## Problem details:
Scan the data beneath this task and copy each line that includes "asterisk".

-=-=-=-=-

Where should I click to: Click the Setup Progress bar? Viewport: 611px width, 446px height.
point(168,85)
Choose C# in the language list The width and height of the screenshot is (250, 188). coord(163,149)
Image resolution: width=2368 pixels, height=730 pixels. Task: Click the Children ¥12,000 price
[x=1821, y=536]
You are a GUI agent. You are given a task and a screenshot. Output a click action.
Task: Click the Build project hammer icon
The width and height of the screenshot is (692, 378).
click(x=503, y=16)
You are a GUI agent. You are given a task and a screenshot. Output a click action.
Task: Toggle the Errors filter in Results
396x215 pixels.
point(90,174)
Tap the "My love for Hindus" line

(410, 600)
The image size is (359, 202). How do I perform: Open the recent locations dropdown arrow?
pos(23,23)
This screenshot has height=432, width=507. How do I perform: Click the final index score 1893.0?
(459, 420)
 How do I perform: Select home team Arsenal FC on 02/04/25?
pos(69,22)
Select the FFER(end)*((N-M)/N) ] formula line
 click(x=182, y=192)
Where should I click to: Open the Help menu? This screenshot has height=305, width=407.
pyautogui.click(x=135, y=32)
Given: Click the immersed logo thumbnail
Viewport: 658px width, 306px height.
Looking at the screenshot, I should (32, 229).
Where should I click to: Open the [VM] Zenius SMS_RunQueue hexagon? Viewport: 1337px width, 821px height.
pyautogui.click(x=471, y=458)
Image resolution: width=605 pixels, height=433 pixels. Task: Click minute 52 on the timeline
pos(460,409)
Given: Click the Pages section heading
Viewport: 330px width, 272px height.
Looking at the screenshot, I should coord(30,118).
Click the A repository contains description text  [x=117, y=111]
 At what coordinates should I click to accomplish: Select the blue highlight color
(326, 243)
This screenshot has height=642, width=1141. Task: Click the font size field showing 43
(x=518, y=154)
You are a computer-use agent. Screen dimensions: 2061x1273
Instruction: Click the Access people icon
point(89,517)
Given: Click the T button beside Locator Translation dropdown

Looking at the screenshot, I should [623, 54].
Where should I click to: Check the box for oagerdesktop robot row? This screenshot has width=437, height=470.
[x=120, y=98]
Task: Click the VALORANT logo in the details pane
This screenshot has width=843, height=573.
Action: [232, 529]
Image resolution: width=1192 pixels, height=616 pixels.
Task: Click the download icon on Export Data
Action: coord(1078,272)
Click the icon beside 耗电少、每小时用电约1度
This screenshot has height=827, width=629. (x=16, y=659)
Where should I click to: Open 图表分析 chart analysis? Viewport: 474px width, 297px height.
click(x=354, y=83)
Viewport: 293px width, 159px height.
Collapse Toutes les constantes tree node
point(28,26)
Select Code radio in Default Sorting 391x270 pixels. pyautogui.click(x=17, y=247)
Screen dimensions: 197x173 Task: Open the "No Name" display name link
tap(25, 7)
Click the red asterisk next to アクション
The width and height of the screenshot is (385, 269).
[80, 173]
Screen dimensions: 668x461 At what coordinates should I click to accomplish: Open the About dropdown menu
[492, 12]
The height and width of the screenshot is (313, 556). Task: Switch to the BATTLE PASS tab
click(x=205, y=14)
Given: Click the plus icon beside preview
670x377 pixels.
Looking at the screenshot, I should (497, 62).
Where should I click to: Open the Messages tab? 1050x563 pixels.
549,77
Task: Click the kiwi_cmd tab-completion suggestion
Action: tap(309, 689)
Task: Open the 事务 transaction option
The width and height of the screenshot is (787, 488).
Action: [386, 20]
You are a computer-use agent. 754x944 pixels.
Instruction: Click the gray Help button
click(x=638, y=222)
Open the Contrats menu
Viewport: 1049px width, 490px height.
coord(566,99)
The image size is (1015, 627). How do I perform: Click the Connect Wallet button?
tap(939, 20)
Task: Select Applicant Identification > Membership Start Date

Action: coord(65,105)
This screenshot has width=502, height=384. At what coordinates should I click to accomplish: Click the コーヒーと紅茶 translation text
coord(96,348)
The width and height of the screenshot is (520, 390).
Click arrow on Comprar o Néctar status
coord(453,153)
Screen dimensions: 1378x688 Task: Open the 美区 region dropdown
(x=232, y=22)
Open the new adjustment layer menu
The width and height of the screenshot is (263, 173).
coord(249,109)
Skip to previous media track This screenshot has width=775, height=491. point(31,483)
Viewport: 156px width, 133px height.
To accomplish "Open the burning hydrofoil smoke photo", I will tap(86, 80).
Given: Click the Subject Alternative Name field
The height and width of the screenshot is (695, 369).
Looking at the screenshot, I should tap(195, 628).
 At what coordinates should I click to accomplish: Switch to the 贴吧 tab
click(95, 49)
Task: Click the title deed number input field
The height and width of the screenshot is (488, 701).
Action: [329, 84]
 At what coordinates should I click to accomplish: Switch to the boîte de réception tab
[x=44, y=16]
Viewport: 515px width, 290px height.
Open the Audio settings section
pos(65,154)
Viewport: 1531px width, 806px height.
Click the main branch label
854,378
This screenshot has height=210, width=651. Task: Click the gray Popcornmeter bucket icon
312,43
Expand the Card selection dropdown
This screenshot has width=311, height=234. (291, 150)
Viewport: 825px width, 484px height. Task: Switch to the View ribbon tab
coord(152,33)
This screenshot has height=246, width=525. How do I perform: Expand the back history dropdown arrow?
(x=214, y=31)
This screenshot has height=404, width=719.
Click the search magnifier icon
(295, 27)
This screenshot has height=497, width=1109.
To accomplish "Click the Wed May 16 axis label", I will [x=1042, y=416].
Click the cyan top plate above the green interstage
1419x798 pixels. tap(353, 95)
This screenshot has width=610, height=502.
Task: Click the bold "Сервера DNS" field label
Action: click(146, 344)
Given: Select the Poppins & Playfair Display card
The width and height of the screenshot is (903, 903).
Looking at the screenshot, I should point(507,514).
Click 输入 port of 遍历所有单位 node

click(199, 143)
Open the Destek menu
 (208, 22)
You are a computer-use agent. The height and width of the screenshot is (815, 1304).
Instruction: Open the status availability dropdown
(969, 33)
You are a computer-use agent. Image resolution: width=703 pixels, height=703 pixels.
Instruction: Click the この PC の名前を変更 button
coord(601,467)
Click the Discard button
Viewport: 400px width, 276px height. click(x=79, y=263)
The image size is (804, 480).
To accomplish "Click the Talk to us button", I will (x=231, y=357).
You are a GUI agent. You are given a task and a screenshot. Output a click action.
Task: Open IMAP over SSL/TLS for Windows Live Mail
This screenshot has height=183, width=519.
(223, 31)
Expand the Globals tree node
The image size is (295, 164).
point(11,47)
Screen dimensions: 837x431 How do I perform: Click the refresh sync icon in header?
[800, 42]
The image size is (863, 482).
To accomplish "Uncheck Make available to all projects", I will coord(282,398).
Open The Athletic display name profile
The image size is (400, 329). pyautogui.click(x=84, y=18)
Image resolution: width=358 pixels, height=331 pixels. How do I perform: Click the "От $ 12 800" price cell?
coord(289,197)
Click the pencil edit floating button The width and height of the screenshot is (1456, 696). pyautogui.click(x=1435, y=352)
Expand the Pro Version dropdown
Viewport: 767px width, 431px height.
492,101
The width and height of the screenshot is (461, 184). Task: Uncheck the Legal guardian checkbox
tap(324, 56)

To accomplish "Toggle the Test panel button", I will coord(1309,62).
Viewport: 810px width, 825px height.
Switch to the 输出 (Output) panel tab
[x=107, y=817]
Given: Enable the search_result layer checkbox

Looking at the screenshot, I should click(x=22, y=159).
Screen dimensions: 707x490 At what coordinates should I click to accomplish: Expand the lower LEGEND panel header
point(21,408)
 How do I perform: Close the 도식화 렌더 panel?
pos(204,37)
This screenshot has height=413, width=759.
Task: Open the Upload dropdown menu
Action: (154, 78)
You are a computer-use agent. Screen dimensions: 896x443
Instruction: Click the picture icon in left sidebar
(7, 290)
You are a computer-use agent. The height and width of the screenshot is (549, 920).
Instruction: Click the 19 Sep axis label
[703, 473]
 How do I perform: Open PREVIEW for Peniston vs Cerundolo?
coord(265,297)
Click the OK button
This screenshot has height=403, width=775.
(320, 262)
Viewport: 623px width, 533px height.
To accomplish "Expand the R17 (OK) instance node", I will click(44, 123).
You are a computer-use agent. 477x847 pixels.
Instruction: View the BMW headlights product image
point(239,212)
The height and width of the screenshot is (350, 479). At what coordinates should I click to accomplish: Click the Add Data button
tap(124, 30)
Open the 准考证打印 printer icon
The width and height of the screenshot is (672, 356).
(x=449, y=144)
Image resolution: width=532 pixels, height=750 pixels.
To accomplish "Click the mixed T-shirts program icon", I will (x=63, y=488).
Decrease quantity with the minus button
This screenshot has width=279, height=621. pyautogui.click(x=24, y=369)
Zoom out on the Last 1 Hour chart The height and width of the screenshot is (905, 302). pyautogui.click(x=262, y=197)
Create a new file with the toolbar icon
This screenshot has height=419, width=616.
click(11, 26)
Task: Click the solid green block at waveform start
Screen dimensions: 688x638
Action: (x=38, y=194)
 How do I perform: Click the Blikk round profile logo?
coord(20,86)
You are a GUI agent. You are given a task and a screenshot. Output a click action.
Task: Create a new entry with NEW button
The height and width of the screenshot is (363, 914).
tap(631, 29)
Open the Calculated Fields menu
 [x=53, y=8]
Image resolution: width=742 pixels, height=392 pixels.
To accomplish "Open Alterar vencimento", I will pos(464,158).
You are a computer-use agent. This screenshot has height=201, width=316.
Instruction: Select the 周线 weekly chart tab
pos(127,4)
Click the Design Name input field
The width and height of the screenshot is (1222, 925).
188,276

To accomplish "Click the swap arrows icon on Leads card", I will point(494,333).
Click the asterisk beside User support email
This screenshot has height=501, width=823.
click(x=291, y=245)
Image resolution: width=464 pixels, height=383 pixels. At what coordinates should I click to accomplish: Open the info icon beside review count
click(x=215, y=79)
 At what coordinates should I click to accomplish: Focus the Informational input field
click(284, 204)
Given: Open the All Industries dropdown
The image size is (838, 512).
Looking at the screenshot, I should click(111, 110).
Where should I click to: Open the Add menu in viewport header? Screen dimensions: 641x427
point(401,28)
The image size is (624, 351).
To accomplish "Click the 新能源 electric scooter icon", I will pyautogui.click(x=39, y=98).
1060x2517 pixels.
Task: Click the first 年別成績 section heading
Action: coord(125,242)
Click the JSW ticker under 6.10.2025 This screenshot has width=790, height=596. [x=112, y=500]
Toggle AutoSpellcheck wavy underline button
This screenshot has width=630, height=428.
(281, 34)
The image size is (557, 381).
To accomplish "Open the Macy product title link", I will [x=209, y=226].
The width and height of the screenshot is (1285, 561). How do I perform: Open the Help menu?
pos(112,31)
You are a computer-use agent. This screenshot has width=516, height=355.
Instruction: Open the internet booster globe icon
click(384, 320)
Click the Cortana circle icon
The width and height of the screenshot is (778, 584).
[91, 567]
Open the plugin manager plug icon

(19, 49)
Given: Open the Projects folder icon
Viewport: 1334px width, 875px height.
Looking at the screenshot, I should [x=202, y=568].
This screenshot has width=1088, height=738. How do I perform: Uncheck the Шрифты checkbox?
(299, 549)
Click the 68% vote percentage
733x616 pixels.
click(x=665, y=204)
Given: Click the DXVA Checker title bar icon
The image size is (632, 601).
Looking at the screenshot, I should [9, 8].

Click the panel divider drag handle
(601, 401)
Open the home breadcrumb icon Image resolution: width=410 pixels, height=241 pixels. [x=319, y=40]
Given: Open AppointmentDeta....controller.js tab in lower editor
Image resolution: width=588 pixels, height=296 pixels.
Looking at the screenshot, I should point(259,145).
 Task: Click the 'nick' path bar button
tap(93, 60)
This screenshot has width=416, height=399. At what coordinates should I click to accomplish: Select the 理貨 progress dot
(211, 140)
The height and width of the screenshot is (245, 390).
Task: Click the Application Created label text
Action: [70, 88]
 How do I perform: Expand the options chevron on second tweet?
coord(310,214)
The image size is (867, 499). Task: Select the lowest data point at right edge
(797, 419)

-=-=-=-=-

## Response:
Click the red asterisk next to アクション
Click the asterisk beside User support email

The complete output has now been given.